Steady state via eigendecomposition: [0.29166667 0.54166667 0.16666667]
Steady state via iteration (t=100): [0.29166667 0.54166667 0.16666667]
Max difference: 8.88e-16

9. Chapter Summary & Connections¶

Diagonalization A = VΛV⁻¹ expresses A as a change of basis, scaling, and change back.
Matrix powers become trivial: Aⁿ = VΛⁿV⁻¹ — just raise each eigenvalue to the nth power.
A matrix is diagonalizable iff it has n linearly independent eigenvectors.
Real symmetric matrices always diagonalize with orthogonal V (spectral theorem): A = VΛVᵀ.
Markov chain steady-states, population models, and system stability all reduce to eigenvalue analysis.

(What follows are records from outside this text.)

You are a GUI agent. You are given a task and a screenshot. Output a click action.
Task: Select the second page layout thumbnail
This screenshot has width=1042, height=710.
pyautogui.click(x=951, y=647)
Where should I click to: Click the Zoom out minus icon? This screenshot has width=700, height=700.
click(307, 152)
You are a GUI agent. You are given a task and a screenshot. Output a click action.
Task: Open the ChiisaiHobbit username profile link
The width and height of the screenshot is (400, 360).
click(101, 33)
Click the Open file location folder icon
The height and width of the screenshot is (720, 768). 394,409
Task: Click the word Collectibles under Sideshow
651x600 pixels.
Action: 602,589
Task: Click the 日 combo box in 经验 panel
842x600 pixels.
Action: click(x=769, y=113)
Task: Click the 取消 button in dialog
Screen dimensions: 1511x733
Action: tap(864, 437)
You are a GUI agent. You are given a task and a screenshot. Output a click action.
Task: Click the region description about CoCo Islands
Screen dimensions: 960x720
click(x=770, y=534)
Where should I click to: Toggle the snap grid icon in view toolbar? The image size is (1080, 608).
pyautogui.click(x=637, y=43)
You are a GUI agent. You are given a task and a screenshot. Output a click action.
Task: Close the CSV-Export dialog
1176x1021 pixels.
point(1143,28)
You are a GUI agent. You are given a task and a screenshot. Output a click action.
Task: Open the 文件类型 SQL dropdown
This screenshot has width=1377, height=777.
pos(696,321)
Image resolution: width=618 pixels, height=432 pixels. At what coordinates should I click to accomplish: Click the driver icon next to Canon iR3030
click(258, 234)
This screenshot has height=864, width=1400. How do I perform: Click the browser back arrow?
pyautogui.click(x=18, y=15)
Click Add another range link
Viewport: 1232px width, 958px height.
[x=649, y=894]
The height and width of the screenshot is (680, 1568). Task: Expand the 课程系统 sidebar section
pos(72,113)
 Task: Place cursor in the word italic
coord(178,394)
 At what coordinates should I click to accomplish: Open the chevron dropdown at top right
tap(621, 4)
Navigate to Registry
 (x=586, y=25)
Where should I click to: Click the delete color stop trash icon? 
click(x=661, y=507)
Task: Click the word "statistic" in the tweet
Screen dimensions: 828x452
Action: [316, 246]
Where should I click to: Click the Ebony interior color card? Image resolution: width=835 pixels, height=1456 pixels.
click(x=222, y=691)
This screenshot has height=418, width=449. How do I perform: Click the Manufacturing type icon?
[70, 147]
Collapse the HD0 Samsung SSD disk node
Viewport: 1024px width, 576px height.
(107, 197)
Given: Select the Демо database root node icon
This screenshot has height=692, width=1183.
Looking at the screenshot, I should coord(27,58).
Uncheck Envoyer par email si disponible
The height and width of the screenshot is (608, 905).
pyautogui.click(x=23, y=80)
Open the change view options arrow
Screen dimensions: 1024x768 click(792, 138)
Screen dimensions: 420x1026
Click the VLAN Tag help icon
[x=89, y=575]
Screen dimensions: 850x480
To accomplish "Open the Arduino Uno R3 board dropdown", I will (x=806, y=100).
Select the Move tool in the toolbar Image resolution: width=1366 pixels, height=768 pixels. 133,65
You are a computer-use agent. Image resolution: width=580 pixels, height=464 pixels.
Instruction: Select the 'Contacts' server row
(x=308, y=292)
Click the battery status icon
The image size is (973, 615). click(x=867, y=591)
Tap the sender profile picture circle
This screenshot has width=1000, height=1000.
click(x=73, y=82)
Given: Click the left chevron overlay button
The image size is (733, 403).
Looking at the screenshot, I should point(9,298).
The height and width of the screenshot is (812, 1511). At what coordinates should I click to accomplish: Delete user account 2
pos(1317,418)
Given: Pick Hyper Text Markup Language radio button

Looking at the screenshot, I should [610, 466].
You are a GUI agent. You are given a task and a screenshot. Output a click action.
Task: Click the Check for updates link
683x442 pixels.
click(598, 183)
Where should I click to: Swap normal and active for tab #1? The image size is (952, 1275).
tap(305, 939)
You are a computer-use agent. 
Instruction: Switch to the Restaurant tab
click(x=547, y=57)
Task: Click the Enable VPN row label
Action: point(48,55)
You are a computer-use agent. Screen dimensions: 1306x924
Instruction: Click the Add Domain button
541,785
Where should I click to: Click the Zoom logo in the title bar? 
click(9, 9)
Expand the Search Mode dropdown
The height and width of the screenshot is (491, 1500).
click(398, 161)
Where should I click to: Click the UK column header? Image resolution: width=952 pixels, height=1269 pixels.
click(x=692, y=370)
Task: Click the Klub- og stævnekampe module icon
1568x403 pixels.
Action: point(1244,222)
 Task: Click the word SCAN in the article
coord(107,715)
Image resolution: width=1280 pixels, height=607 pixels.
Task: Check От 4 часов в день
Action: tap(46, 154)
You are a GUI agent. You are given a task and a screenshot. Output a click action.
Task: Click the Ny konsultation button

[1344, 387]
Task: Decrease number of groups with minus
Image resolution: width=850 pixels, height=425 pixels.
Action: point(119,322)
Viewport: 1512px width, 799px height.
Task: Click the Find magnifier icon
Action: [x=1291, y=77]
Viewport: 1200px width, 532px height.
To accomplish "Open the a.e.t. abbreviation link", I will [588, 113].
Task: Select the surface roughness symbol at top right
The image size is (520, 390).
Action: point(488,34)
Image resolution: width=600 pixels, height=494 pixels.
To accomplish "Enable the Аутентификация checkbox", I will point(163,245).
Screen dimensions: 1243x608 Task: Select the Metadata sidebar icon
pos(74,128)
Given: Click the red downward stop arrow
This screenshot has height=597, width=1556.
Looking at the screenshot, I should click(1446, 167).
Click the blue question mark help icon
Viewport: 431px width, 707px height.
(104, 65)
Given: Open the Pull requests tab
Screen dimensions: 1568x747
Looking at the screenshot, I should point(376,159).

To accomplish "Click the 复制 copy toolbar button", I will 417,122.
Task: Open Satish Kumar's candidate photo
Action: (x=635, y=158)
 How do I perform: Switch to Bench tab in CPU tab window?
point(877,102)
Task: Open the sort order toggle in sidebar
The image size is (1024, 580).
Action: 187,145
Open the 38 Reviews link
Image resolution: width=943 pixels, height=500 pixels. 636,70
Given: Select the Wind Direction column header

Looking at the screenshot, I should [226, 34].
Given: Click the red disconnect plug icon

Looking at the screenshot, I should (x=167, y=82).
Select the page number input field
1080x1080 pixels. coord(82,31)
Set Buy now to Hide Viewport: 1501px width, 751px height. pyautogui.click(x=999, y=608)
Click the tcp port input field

Backward: Builds on ch169-170 (eigenvectors and eigenvalues) and ch157 (matrix inverse for V⁻¹).

Forward:

ch173 (SVD): the generalization of eigendecomposition to non-square matrices — M = UΣVᵀ
ch174 (PCA): PCA is diagonalization of the covariance matrix
ch257 (Markov Chains): Perron-Frobenius theorem — dominant eigenvalue of a positive stochastic matrix is exactly 1

Going deeper: The Cayley-Hamilton theorem states that every matrix satisfies its own characteristic polynomial — A² - trace(A)A + det(A)I = 0 for 2×2 matrices. This allows computing matrix functions without full eigendecomposition.